The three prominent brown letters GST greet every visitor who enters the campus of the Gbarnga School of Theology (GST), now the College of Theology of the United Methodist University in Liberia situated in Gbarnga City, Bong County, Liberia, West Africa. The colossal size of these letters tell a different story of the campus than what a visitor sees upon arrival there: lifeless, scattered structures, overarching trees, an unkempt campus, and an empty church building.
On one of my numerous visits, my visiting American friend asked me, midway into the campus, “Where is the campus?”
“This is it,” I said simply. As usual, and wanting me to feel good, my guest said “It is a great campus!”
All things considered, the statement of my friend about the greatness of the GST was very true. After 14 years of civil conflict, at which time the campus facilities where used and vandalized by the various warring factions and the peacekeepers, there is no way that the GST campus would have looked like its counterpart campuses around the world where there has been no war. So much for the sad GST story.
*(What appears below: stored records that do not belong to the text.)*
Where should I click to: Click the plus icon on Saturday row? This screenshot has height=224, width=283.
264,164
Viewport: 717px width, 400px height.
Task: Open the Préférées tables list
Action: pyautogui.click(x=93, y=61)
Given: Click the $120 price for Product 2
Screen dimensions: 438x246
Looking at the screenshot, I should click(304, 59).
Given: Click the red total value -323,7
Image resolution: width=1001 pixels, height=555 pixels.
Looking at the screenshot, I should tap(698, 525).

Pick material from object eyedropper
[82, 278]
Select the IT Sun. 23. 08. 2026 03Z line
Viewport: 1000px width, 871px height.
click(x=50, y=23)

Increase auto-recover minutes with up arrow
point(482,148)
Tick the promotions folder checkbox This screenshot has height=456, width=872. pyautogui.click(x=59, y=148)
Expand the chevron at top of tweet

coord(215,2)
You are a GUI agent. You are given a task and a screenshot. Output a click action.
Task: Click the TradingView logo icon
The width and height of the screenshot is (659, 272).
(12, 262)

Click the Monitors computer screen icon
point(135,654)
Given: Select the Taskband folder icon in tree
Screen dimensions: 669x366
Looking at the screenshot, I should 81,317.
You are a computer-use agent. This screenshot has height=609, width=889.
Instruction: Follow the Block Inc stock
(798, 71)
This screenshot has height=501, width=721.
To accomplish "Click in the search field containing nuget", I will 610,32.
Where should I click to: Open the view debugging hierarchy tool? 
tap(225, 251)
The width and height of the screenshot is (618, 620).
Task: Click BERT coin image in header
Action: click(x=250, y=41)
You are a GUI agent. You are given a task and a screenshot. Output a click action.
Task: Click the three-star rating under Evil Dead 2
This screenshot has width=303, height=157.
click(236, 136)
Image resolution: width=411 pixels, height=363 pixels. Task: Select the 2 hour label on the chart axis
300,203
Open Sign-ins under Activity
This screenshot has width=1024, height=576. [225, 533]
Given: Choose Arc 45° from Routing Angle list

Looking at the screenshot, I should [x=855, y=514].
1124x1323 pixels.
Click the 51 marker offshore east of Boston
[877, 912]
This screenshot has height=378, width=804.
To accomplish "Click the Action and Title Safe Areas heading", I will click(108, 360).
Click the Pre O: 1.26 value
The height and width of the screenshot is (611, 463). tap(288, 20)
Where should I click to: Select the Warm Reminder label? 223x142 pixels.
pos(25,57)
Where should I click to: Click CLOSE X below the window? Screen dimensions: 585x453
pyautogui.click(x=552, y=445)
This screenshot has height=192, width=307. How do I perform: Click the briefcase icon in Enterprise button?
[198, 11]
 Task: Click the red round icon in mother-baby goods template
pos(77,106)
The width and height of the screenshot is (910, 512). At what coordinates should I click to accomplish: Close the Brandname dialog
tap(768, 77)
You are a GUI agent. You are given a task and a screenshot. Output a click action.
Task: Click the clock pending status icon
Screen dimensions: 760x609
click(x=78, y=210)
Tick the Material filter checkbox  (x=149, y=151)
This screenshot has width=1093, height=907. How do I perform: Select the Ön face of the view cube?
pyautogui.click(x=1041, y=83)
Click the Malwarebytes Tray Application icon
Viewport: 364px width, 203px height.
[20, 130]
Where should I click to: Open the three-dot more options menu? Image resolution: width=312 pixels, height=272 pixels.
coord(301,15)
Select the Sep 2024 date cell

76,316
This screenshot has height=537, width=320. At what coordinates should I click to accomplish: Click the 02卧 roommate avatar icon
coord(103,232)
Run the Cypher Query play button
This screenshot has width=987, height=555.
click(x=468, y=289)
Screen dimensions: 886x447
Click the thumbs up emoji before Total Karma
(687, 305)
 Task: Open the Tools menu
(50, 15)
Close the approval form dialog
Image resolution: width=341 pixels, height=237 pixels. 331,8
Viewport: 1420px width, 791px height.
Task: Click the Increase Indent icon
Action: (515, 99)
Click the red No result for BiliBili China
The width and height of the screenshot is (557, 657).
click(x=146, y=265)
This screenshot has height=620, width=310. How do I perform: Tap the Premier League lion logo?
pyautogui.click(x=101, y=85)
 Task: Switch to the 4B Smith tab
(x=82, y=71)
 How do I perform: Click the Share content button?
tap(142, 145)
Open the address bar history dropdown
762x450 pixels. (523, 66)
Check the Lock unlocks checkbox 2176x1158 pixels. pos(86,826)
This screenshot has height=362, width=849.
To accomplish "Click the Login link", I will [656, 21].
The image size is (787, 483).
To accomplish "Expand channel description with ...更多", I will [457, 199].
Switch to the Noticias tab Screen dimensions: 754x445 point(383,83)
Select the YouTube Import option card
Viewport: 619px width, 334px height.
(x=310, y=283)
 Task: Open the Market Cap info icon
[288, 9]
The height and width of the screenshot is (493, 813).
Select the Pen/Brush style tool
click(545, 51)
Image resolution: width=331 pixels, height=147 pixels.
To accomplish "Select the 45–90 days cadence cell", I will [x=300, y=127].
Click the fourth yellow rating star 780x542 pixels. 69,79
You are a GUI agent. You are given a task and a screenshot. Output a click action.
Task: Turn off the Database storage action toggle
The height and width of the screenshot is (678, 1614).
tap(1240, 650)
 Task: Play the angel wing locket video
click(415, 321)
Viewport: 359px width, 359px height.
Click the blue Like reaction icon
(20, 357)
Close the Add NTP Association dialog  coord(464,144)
Recently, I was visiting the campus with a team of General Board of Discipleship/Discipleship Resources International and General Board of Higher Education and Ministries (GBOD/DRI & GBHEM) representatives who were there for the purpose of presenting 84 Kindle e-readers and conducting training for GST students who were receiving the items. Upon entering the GST campus, I couldn’t help but notice all the activity going on there. The construction of a huge building, which will house a modern library and administrative offices, a male dormitory that will house over 75 male students, and several hand pumps–one of which is being constructed by a Lutheran Missionary based in Totota, Bong County. So, I engaged the Dean, Rev. Dr. Yatta R. Young, on what was taking place.
Established in 1959 and jointly run by the Lutheran Church, Episcopal Church, and the United Methodist Church in Liberia, GST remained the theological education lifeline of these churches, especially the United Methodist Church in Liberia. Though the partnership ended in 2000 when GST became a college of the United Methodist University, almost all of the clergy of the UMC Liberia passed through GST. The massive impact of the war on it facilities has has not kept the UMC Liberia from continuing to provide theological education to Liberians.
“We will ensure that GST is returned to its prewar status and beyond,” Dean Young declared in an interview with the West African Writers, an online magazine. She indicated that the Library Project is funded by United Methodists at home and abroad. “The largest portion of the funds; over US$20,000.00 came from Ms. Diane Shumaker of Kansas City, Missouri,” Dean Young affirmed. “The library, when completed, will move beyond the traditional library concept to introducing an e-library in order to enhance the e-reader technology which our partners at the GBOD/GBHEM are now making available to our students. It will serve as a hallmark of new theological education in Liberia.”
The library will be dedicated in February 2014 during the session of the Liberia Annual Conference in Gbarnga City, Bong County. The library will be named in honor of the late Paul Sunder, the first leader of the Gbarnga School of Theology.
On the question of the dormitory that is now under renovation, Dean Young said, “It has been the dream of my administration to ensure that the male students are housed in order to remove the rental cost which is a major setback for most of the students in Gbarnga City, where GST is located. The dormitory is one of the facilities that gives GST the quality educational image it had in the prewar days,” the Dean asserted. According to the College of Theology Dean, the renovation work cost over US$10,000.00, including a grant coming from the Myers’ Park United Methodist Church in North Carolina, the USA.
The next time I visit the College of Theology of the United Methodist University based on the campus of the famous Gbarnga School of Theology (GST), life beyond the three brown colossus letters will be a lot different. Thanks to overseas partners of the United Methodist Church in Liberia, especially those in the United States of America, for the contribution to theological education.